Western-blot analysis of PC3 (A) (entire blot shown in Figure S1), MCF-7 (B), and HCT116 (C) cell lysates incubated with DEVD probe or CS1 probe at 1 and 10 μM for 1 hour, at 37°C, shaking (500 rpm). Caspase-3 and caspase-7 activation was induced with previously validated treatments (Figure 2). Untreated cells were also incubated with the two probes as negative controls. SDS-PAGE was run in 15 % poly-acrylamide gels and, following protein transfer in immobilon membranes, the blots were probed with streptavidin-HRP to visualise caspase-3/−7 labelling. Equal loading was ensured by b-tubulin immuno-blot from the same gel.

The selectivity of CS1 for caspase-3 over caspase-7 was confirmed when lysates from apoptotic MCF-7 cells were incubated with the two probes; practically no labelling of caspase-7 was detected with CS1, while a much stronger labelling of caspase-7 was detected with DEVD probe (Figure 3B), highlighting the improved selectivity of the novel probe. Furthermore, it was possible to distinguish between the labelling efficiency of the two probes when these were incubated with lysates from apoptotic HCT116 (Figure 3C).
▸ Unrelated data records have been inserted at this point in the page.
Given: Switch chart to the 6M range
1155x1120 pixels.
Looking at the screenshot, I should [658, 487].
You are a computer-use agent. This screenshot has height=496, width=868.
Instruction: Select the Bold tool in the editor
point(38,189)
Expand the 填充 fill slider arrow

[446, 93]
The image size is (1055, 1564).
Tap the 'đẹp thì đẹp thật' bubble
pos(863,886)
As HCT116 are highly sensitive to TRAIL, it is to be expected that stimulation of apoptosis results in high levels of caspase-3 activation in the whole cell population equally, thus they represent an ideal cell line to estimate the labelling efficiency of a caspase directed ABP. It was noted that stronger intensity of the band resulted from the labelling of caspase-3 by CS1 compared to the band obtained from the labelling of caspase-3 by DEVD probe. This suggests that the CS1 probe is more efficient in caspase-3 labelling. The results infer that due to incorporation of unnatural amino acid in the recognition sequence, the CS1 probe is better recognised by caspase-3 compared to the DEVD probe, thus giving a stronger signal upon caspase-3 activation.
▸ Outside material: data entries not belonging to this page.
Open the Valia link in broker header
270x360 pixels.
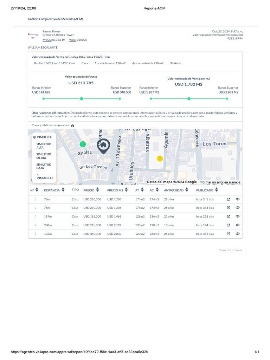pyautogui.click(x=72, y=40)
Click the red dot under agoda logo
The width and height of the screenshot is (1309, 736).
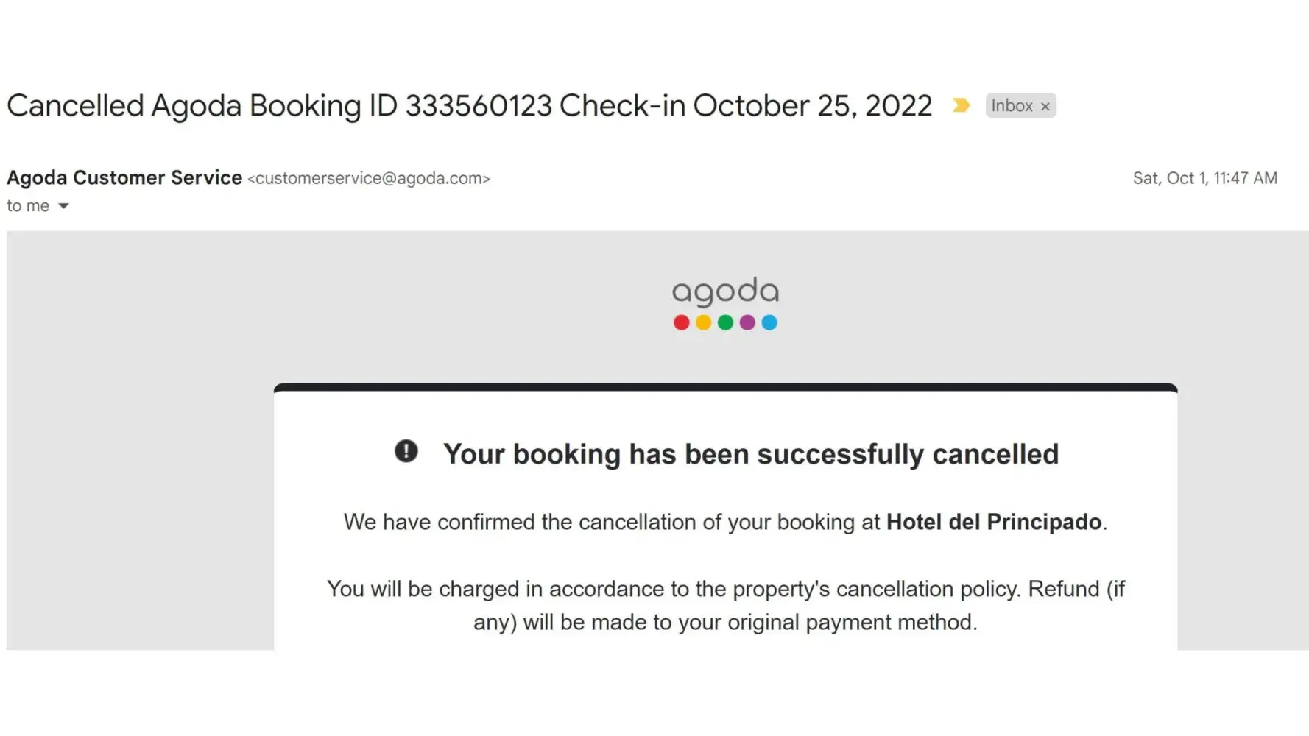tap(681, 322)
Finally, to exclude the possibility that the CS1 probe was capable of binding to lysosomal cysteine proteases, apoptotic HCT116 lysates pre-incubated with the broad spectrum cysteine cathepsin inhibitor E64-d, were probed with CS1 and no diminution of banding was observed, further confirming selectivity towards caspase 3 (Figure S2).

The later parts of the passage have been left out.